Are circulating metabolites associated with incident coronary heart disease (CHD), and what is their performance compared to conventional risk factors, high-sensitivity C-reactive protein (hs-CRP) and troponin (hs-Tn)?

Methods:

This is a substudy of the European multinational BiomarCaRE project. A total of 10,741 participants were selected using weighted random subsampling from the overall cohort of 70,000, including those with incident CHD (n = 2,166), and after excluding a history of myocardial infarction, stroke, heart failure, and atrial fibrillation. CHD was defined as the first fatal (n = 677) or nonfatal coronary events (n = 1,489) at follow-up. A total of 184 serum metabolites from five analytic groups (amino acids, biogenic amines, acylcarnitines, glycerophospholipids, sphingolipids, and sugars) were quantified simultaneously using liquid chromatography and mass spectrometry. Survival analyses were done adjusting for body mass index, systolic blood pressure, antihypertensive treatment, diabetes, total cholesterol, sex, daily smoker status, study center, and age at examination.

Results:

The subcohort consisted of 39% women, with a median age of 57 years, and included 5.2% diabetics, 48% hypertensives, and 32% smokers. Median follow-up time was 9.2 (4.5-15.0) years. The authors identified 24 metabolites whose levels were negatively associated with incident CHD, which belonged to three different metabolite classes (phosphatidylcholines [PC]), amino acids, and sphingolipids). Five PCs (acyl-alkyl-PCs and diacyl-PCs) remained significant after adjusting for multiple testing. Associations were mostly consistent between men and women, did not differ with use of lipid-lowering medications, and were similar to that of traditional risk factors. The five PCs had decent discriminatory potential, with C-indices around 0.755, comparable to that of risk factors.
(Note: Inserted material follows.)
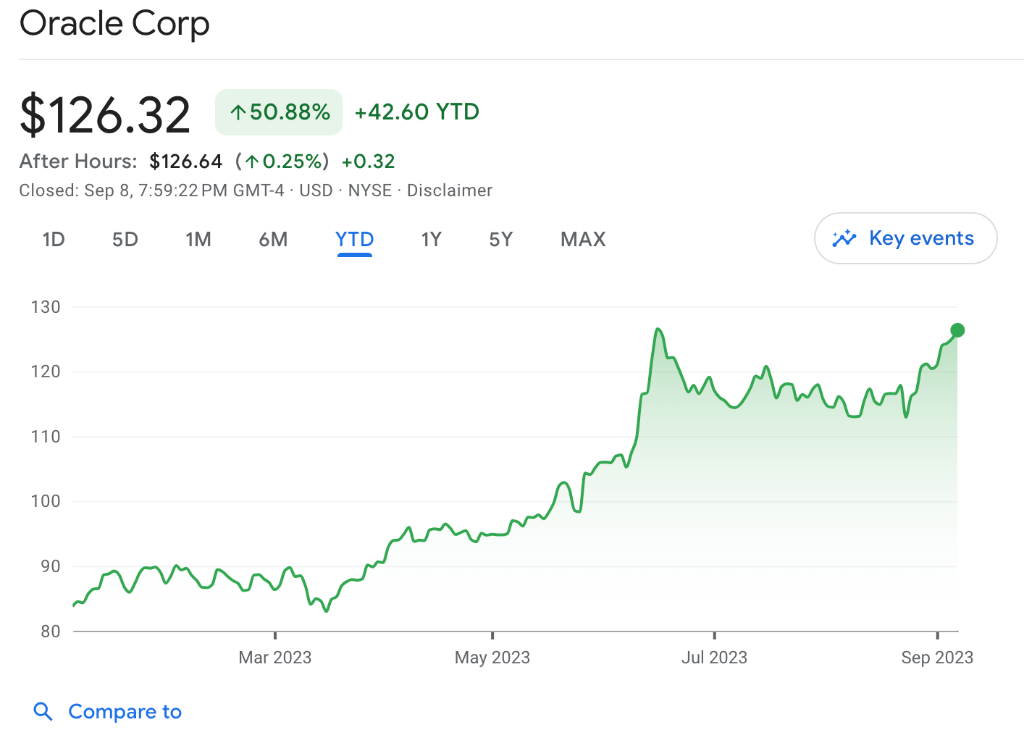Click the Oracle Corp title

(x=115, y=24)
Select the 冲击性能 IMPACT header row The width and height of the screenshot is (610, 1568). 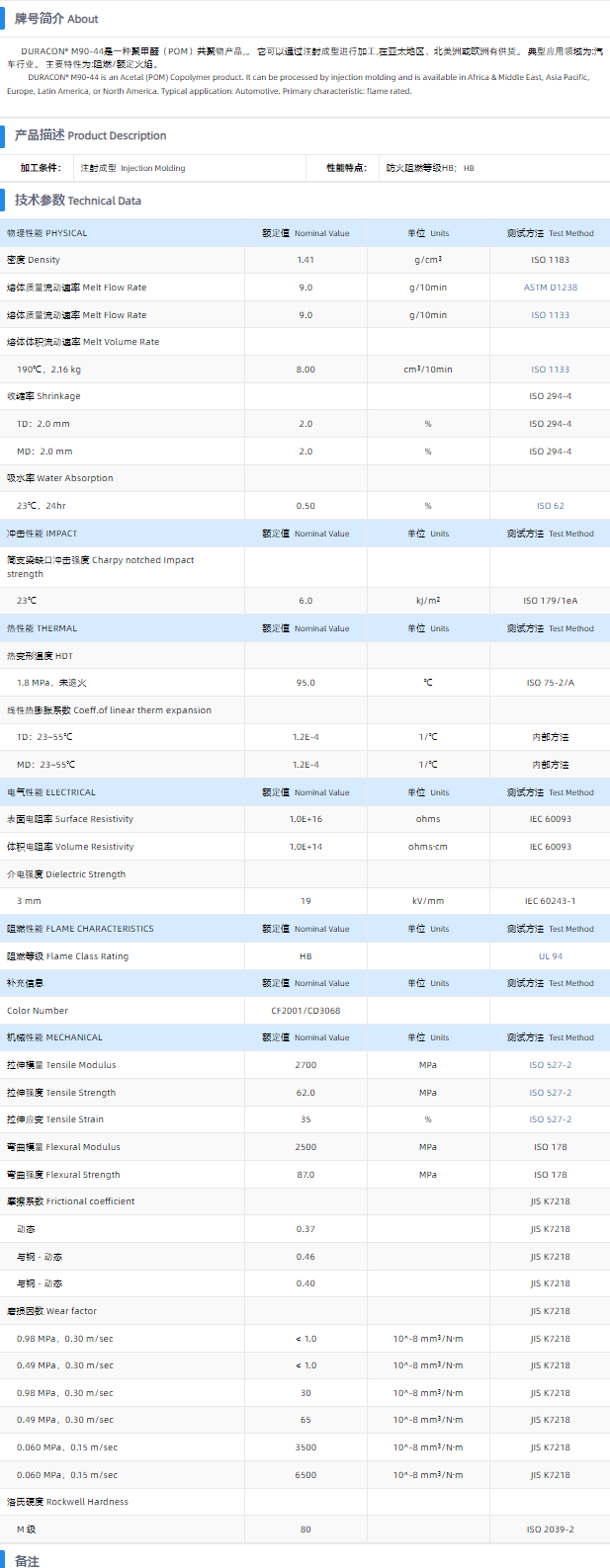(x=42, y=534)
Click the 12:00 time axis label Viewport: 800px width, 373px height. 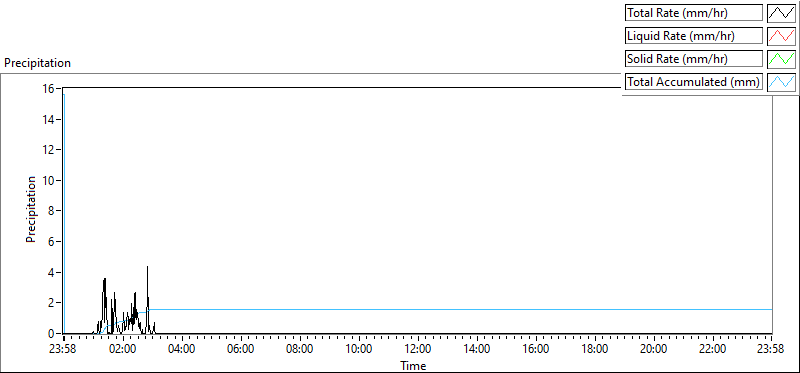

Addition of these metabolites to a risk model incorporating clinical characteristics, hs-CRP, and hs-Tn, however, did not improve risk discrimination.

Conclusions:

Diacyl-PCs and acyk-alkyl-PCs were inversely correlated with incident CHD and showed comparable discrimination to that of traditional risk factors.

Perspective:

This is a remarkable study in its methodology and findings. It highlights the potential for metabolomics as a tool to reveal novel aspects of pathophysiology. In this case, PCs were confirmed as markers of CHD risk, enticing further study of their role in the disease process. While the authors used targeted metabolomics to measure 141 metabolites, nontargeted approaches have the potential to assess over 10,000 metabolites. The availability of large-sized cohorts such as the BiomarCaRE project and of new statistical approaches to big data open the door wide to large-scale evaluation of metabolic processes and their link to disease states, moving us one step closer to achieving the goal of precision medicine.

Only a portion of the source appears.